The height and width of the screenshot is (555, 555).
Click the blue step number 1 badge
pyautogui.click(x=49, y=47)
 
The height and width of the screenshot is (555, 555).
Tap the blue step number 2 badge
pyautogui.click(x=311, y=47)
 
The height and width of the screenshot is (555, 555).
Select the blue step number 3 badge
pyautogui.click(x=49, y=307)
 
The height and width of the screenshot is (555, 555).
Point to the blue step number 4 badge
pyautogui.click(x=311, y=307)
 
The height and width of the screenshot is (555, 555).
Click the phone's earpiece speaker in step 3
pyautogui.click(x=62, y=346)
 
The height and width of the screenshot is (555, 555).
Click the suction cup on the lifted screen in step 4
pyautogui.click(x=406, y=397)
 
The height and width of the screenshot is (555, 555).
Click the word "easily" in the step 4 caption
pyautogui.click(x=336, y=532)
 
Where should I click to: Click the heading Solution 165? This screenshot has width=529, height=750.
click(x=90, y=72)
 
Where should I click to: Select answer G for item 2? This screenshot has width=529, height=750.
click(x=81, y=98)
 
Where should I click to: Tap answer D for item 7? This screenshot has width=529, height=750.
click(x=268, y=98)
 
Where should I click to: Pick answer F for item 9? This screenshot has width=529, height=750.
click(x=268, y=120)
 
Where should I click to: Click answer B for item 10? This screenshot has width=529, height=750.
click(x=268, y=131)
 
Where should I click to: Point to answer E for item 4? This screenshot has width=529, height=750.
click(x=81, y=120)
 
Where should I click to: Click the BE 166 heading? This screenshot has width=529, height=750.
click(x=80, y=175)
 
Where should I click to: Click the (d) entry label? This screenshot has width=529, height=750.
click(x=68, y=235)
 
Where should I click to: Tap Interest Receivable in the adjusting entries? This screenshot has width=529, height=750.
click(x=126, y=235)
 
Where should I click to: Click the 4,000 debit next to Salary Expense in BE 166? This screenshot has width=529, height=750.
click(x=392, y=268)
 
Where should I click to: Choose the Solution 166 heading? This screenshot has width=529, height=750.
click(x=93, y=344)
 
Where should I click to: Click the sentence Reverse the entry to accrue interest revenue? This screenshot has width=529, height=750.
•••••
PROBLEM REQUIREMENTS: From the material, pick out and copy every line that contains the string "answer".

RESPONSE TO THIS EXERCISE:
Where should I click to: Select answer G for item 2? This screenshot has width=529, height=750.
Where should I click to: Tap answer D for item 7? This screenshot has width=529, height=750.
Where should I click to: Pick answer F for item 9? This screenshot has width=529, height=750.
Where should I click to: Click answer B for item 10? This screenshot has width=529, height=750.
Where should I click to: Point to answer E for item 4? This screenshot has width=529, height=750.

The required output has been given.